Required action ▸ Each line from the one that has "Open the Размер" through the end of the entries below must be written out exactly; leave out all other lines.

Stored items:

========

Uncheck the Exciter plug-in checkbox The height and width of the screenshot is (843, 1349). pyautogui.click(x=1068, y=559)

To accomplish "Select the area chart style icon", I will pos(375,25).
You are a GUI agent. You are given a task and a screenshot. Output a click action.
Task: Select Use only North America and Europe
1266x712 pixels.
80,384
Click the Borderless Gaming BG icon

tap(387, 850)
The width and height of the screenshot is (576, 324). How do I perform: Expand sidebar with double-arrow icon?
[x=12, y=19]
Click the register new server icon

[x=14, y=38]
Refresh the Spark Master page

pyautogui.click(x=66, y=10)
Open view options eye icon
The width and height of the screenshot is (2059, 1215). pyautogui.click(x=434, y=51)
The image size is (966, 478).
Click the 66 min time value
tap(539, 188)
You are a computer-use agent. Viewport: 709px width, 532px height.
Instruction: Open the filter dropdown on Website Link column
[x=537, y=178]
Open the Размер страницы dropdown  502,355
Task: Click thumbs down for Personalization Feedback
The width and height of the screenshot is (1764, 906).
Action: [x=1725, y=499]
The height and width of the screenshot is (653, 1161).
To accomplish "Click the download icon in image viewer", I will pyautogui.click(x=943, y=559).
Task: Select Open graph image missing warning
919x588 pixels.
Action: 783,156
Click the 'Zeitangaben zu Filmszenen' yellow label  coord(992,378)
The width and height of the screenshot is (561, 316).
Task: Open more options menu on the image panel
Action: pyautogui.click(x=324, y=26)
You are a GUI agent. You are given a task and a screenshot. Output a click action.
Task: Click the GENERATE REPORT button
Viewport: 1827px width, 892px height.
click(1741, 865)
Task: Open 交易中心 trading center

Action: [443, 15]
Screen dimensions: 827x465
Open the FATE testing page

========

Output for this exercise ▸
Open the Размер страницы dropdown  502,355
Task: Click thumbs down for Personalization Feedback
The width and height of the screenshot is (1764, 906).
Action: [x=1725, y=499]
The height and width of the screenshot is (653, 1161).
To accomplish "Click the download icon in image viewer", I will pyautogui.click(x=943, y=559).
Task: Select Open graph image missing warning
919x588 pixels.
Action: 783,156
Click the 'Zeitangaben zu Filmszenen' yellow label  coord(992,378)
The width and height of the screenshot is (561, 316).
Task: Open more options menu on the image panel
Action: pyautogui.click(x=324, y=26)
You are a GUI agent. You are given a task and a screenshot. Output a click action.
Task: Click the GENERATE REPORT button
Viewport: 1827px width, 892px height.
click(1741, 865)
Task: Open 交易中心 trading center

Action: [443, 15]
Screen dimensions: 827x465
Open the FATE testing page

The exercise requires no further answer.